Not needing help from anyone is a freeing feeling, Rojo said.

“We don’t qualify for Medicaid, we don’t qualify for food stamps,” she said. “And that’s because I graduated school.”

Rojo always wanted to teach second grade, but it was in one of her required history classes that she decided she wanted to teach history instead.

“I loved it,” she said.

She remembers history coming alive through her professors’ lectures and all the fascinating stories and little known facts she learned.

One time, she was required to do a project on a Ku Klux Klan member. It wasn’t until she began working on the assignment that she realized her middle school had been named after a Grand Dragon.

“I feel like you’re not taught that,” se said.

When she learned that Japanese-Americans were imprisoned in internment camps in America during World War II, she was flabbergasted.

“I was like, ‘Shut up!’” she said.

It was stories like those that made her want to teach history.

“I can make it relatable,” she said.

She does this by bringing in “other stories that may make them interested” and by planning fun, hands-on activities.

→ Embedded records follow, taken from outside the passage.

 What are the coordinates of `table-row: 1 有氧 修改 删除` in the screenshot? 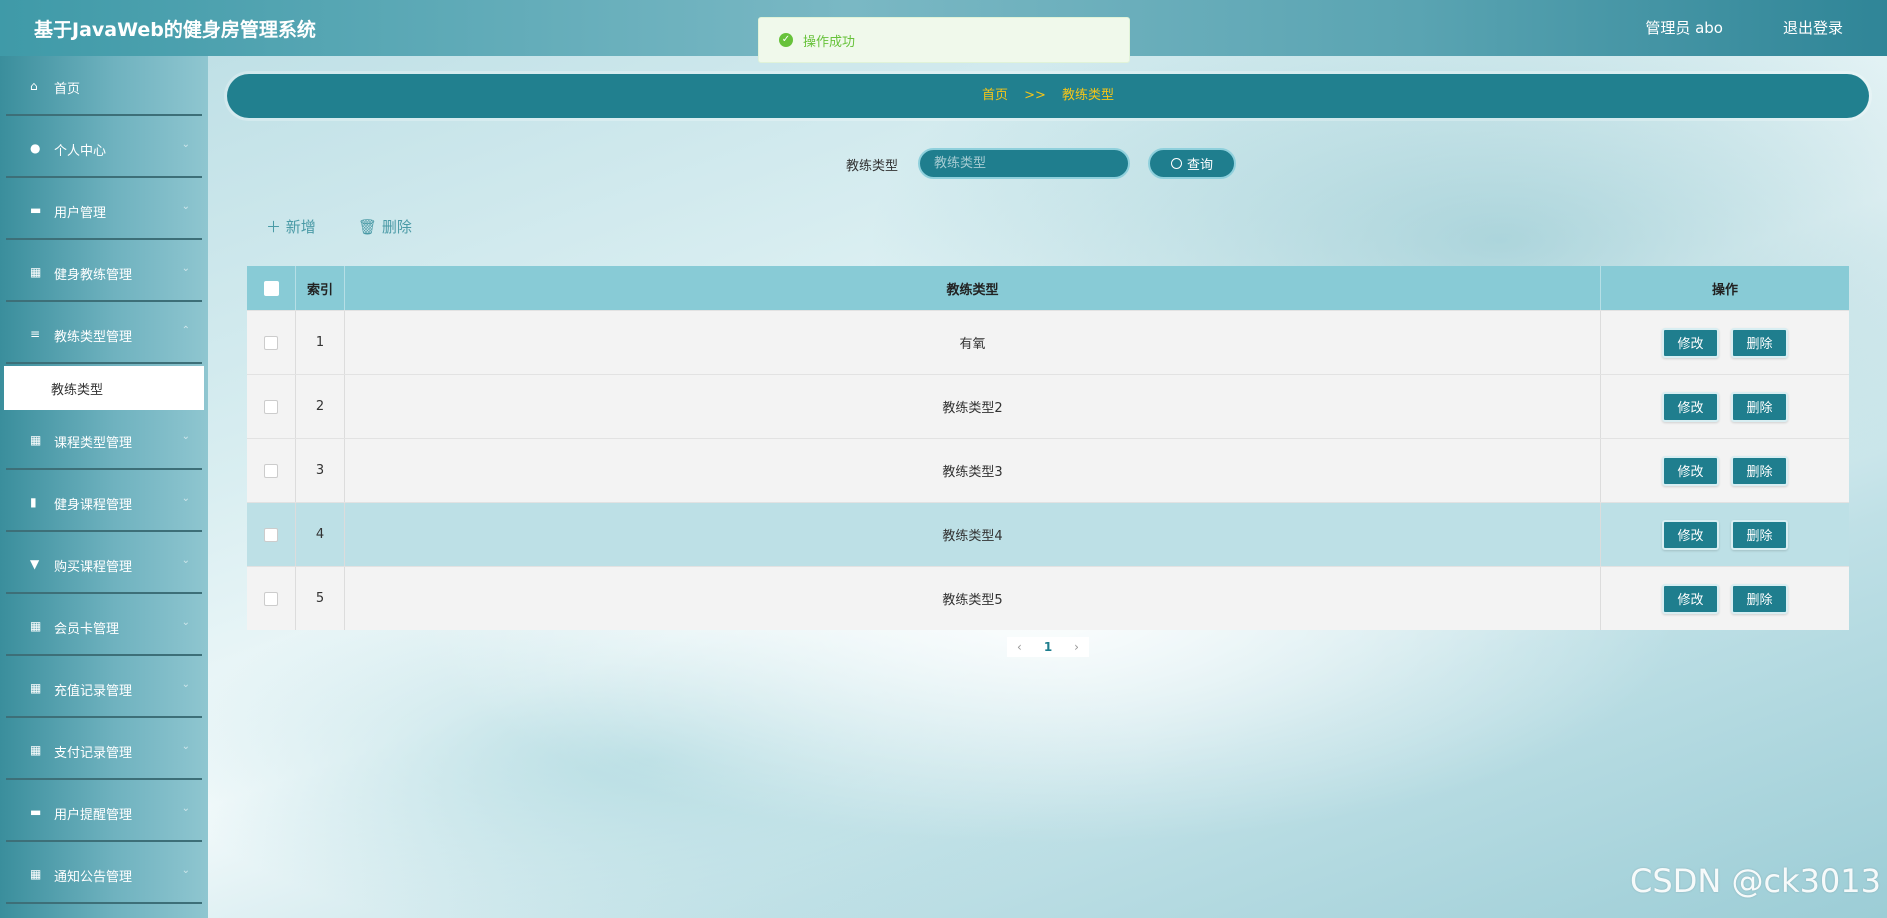 It's located at (1048, 342).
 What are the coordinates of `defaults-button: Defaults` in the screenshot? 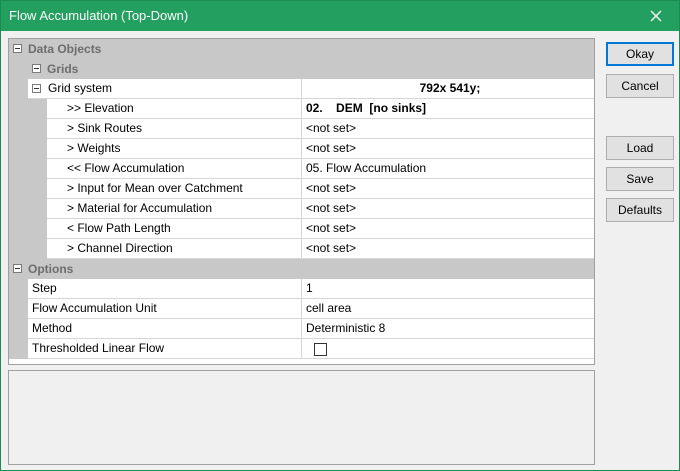 It's located at (640, 210).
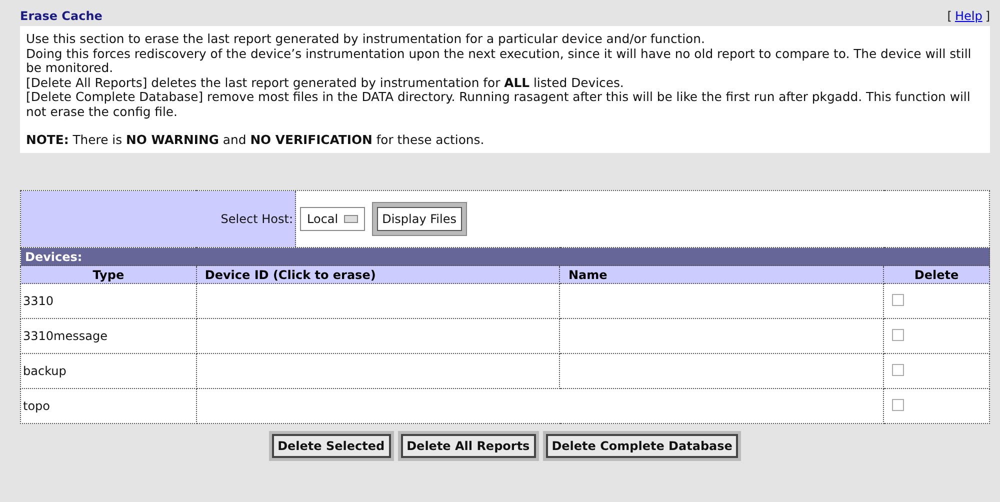 The height and width of the screenshot is (502, 1000). What do you see at coordinates (468, 446) in the screenshot?
I see `delete-button: Delete All Reports` at bounding box center [468, 446].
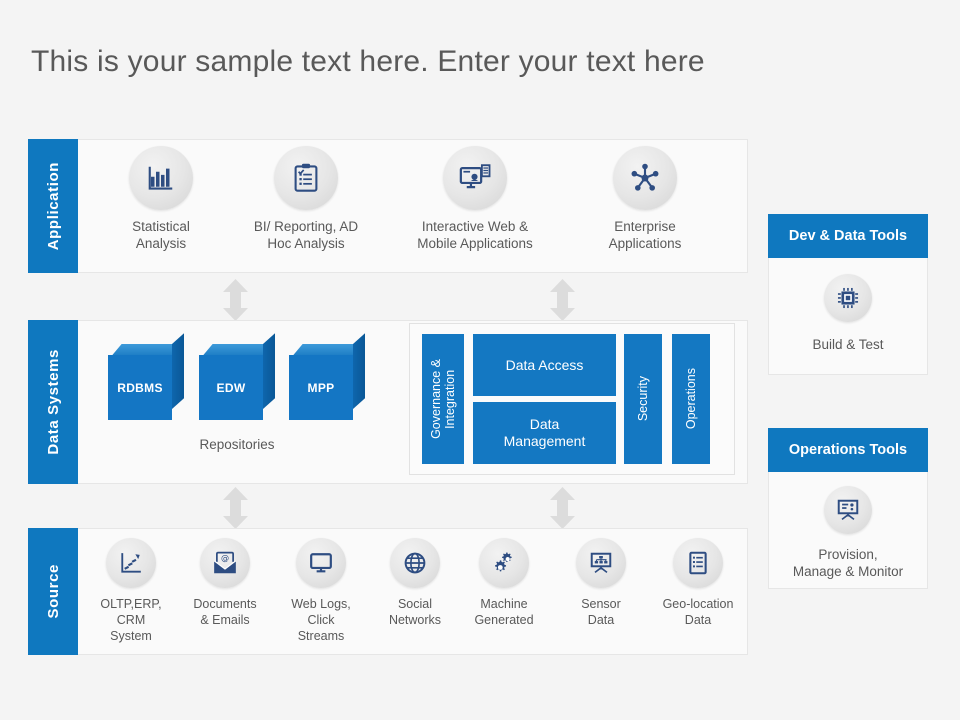  I want to click on item-bi-reporting: BI/ Reporting, AD Hoc Analysis, so click(306, 199).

Right now, her civics and economics class is learning about how a bill becomes a law.

She spent Tuesday talking about filibusters, telling her students about different things members of Congress have talked about during a filibuster.

Wednesday, she had her students draw large flow charts of how a bill becomes a law.

She also teaches financial literacy, needs versus wants and supply and demand in the economics portion of her class.

“I try to make the classroom fun,” she said.

Rojo also makes sure her students know that she’s there for them.

Whether they have questions about her assignments or someone else’s; family problems; questions about college or even relationship problems, Rojo has an open door policy.

“I try to make it an uplifting environment,” she said.

She also makes sure to talk to all her classes, not just her honors classes, about college.

“Education is your way out,” she tells them.

Some of her students from her first year of teaching are now seniors and Rojo is helping them with scholarship applications and financial aid.

“I’m there for them more than anything,” she said. “I really, really do care.”

Rojo also uses her story as a way to talk to her son about the importance of education. Of course, he really doesn’t need much encouraging.

Although he’s in first grade, he reads on a second-grade level. He’s driven and competitive, and he has picked up his mother’s love of learning and history.

The 7-year-old is determined to go to Duke University, she said.

“He likes learning a lot,” she said. “He really wants to do well.”